== PROVIDED TEXT ==

# What is the deal with black orchids?



## aemaki09

I've been looking for information on this for a while and have seen there's a lot of conflicting views on it.

If someone was to enter one in a show, would they be faulted for being a "Black fish with irid" or would they be multicolor, or is there another type of class for them?

BO's are my favorite, so I'd like to be able to breed to get them, but wont if they aren't showable.


----------



## dramaqueen

I thought that I read that iridescent on a black is a fault but Basement Bettas will have to tell you for sure.


----------



## aemaki09

Yeah I read that somewhere too, but then I read other articles and what-not and most of them said different things so now I'm confused.


----------



## homegrown terror

red is a tricky proposition with show standards. unless it's obviously "supposed" to be there (as in a solid red, or a red dragon's fins) it's usually a crippling fault. any red patches in fins or scales, or iridescence on top of another color, will severely limit your chances. if i'm not mistaken, for a BO to place, you cannot have ANY colors on him other than the solid black, and the blue-green-purple between his rays.


----------



## DiiQue

From Basement Bettas (taken from the other thread):



Basement Bettas said:


> Black orchid is a bad black fish. a black fish should have no other color.. so the orchid pattern is a fault. the came about trying to get fertile females. So you would hope for some really good black fish with the orchids in your spawns.
> 
> The dumbos have one fin grossly out of proportion to the other fins. A show betta is all about symetry. Now breed the other fins to be in proportion and you are back in business.. but that might be a bit much.


----------



## Basement Bettas

A multi should have three colors in random patterns on the fish. A BO is a black fish with metallic on body and into the fins. When you have a solid fish and there is any other color present.. it is a fault. The amount of contrast determines the fault. So steel is not as easy to see as royal blue.. so the stee, would be major fault and the blue a severe fault to the point of Do if enough.

To create a class you would first have to get it established enough as a variation and have enough other people breeding it to make the "cost" of that class worth while. Remember a class takes time to just, time to do admin for the entries and placings and they must have 3 ribbons.


----------



## Basement Bettas

aemaki09 said:


> Yeah I read that somewhere too, but then I read other articles and what-not and most of them said different things so now I'm confused.


though a real pretty color combo we have to go back to the current IBC standards for what is acceptable in the shows. So some of the BO info on the web may be just discussing the color. In a class it will get faulted as there are some decent blacks being bred. Most of mine are pretty clean as far as irid.. just working on darker black and improved form.

On a side note I do have some eggs in the nest from some blacks as I type.. fingers super crossed....


----------



## Basement Bettas

If you really want to breed them make the color super good. Just the lace pattern in the fins and have good contrast and enter them in variations. If the form is good you can get some ribbons out of them as you establish them for a possible trial class.

(Gathered data entries)
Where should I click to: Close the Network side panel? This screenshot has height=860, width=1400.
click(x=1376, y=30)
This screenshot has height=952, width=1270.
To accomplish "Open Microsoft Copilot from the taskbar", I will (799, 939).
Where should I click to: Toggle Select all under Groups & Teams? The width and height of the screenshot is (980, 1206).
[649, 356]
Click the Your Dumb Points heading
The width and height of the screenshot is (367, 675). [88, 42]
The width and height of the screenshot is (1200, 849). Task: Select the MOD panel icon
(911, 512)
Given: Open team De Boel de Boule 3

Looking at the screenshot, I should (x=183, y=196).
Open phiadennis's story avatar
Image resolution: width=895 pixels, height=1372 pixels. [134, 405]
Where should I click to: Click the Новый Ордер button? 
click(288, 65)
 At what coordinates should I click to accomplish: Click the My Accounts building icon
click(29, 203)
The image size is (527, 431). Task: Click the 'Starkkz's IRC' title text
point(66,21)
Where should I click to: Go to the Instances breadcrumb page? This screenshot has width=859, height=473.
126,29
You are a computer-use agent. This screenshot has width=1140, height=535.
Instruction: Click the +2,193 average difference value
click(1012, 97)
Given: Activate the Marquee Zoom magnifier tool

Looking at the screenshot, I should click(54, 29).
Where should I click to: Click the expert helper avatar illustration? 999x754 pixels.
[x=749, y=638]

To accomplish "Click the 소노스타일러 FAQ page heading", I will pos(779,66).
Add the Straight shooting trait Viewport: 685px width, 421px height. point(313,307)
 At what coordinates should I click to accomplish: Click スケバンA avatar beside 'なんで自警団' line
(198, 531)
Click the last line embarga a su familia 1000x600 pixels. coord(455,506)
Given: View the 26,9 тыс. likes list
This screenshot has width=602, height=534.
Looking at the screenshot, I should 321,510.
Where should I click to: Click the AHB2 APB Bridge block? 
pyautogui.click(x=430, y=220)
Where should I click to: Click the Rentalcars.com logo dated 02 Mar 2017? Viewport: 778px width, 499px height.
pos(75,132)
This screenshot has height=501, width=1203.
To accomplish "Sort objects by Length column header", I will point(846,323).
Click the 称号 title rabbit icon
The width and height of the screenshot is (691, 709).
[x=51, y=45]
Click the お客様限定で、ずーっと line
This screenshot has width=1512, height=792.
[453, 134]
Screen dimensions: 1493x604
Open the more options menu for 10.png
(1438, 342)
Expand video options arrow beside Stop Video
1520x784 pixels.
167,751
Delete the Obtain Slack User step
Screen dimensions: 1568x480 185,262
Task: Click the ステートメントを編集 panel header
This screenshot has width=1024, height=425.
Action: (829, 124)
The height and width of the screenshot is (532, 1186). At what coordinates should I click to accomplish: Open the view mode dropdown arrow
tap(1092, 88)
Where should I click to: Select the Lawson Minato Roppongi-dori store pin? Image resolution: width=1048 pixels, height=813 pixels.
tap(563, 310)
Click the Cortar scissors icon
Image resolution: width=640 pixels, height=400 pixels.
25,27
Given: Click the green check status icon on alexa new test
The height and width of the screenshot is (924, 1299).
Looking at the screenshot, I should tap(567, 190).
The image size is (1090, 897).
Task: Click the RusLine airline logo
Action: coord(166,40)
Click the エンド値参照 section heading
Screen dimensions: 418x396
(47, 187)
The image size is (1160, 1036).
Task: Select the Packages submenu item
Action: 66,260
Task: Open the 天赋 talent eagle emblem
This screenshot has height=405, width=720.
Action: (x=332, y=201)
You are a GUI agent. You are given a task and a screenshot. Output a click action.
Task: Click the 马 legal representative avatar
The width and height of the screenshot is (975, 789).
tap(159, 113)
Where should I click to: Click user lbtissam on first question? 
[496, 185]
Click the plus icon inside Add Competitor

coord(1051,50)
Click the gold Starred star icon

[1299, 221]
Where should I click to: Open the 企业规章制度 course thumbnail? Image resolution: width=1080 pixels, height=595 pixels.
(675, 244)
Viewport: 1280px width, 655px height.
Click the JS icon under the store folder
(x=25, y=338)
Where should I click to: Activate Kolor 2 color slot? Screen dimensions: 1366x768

== TO-DO LIST ==
1. List every distinct username that posts in the black orchid thread.
2. Rewrite the paragraph in the black orchid thread that begins "red is a tricky proposition" as a short bulleted list that keeps its main facts.
3. Resume the black orchid thread with the next reply after its final post.
You won't need the lines for any of this.

== EXPECTED RESPONSES ==
1.
aemaki09
dramaqueen
homegrown terror
DiiQue
Basement Bettas

2.
- Red is a tricky proposition under show standards.
- Unless it is clearly meant to be there, as in a solid red or a red dragon's fins, red is usually a crippling fault.
- Red patches in the fins or scales, or iridescence over another color, severely limit a fish's chances.
- The poster believes a BO can place only if it shows nothing but solid black and the blue-green-purple between its rays.

3.
----------



## aemaki09

Ok so basically, if they have irid on the body it's not worth it.
What about if they only have the blue webbing on the fins?

By the way, thanks for replying basement bettas! I love reading your reviews!


----------



## aemaki09

Oh you must have been typing while I was.

Thanks for the info!


----------



## Basement Bettas

aemaki09 said:


> Ok so basically, if they have irid on the body it's not worth it.
> What about if they only have the blue webbing on the fins?
> 
> By the way, thanks for replying basement bettas! I love reading your reviews!


They will be bad blacks. If form outstanding then form and finnage can work for points. If you want t do the variations you have to develop and even color pattern in all three fins.. not just the tail or most of them. Always think symmetry.


----------



## aemaki09

Thanks! I meant to say all 3 but wasn't thinking. I think I'll work on something else for now, atleast get my foot in the door, and maybe eventually move on to working on this.


----------



## Basement Bettas

aemaki09 said:


> Thanks! I meant to say all 3 but wasn't thinking. I think I'll work on something else for now, atleast get my foot in the door, and maybe eventually move on to working on this.


I hear ya.. I love black but that I needed to get success on an easier color. SO doing red, irids, black and metallics. Keeoing them going and perfection color and form are going to keep me busy a long while


----------



## aemaki09

Yeah no kidding! I have no idea what I'll be working on, I've actually got another thread called something like "are any of these guys worth it" in show bettas, would you mind checking it out? I cant decide which ones if any I should spawn, I dont have pics of any of most of the females yet because I havent recieved them, but I have no idea which of those boys would be the best to work with.
Any suggestions you have would be absolutely wonderful! 
Thanks again!


----------



## crowntaillove3

If I am understanding this, you guys are saying that it is a fault. I very recently joined the IBC, and I read in the handbook that there were standards for black orchids. And is it just me, or do you only see that quality in crowntails?


----------



## aemaki09

You see black orchids in HM's too. Not sure if its in other tail types or not, havent really been looking.
And yes, your understanding right. IF the black orchid has irid on his body then its a fault. If he only has the coloration on his fins, and it has to be all three, then its okay to be shown in variations. -- atleast thats how I understood it.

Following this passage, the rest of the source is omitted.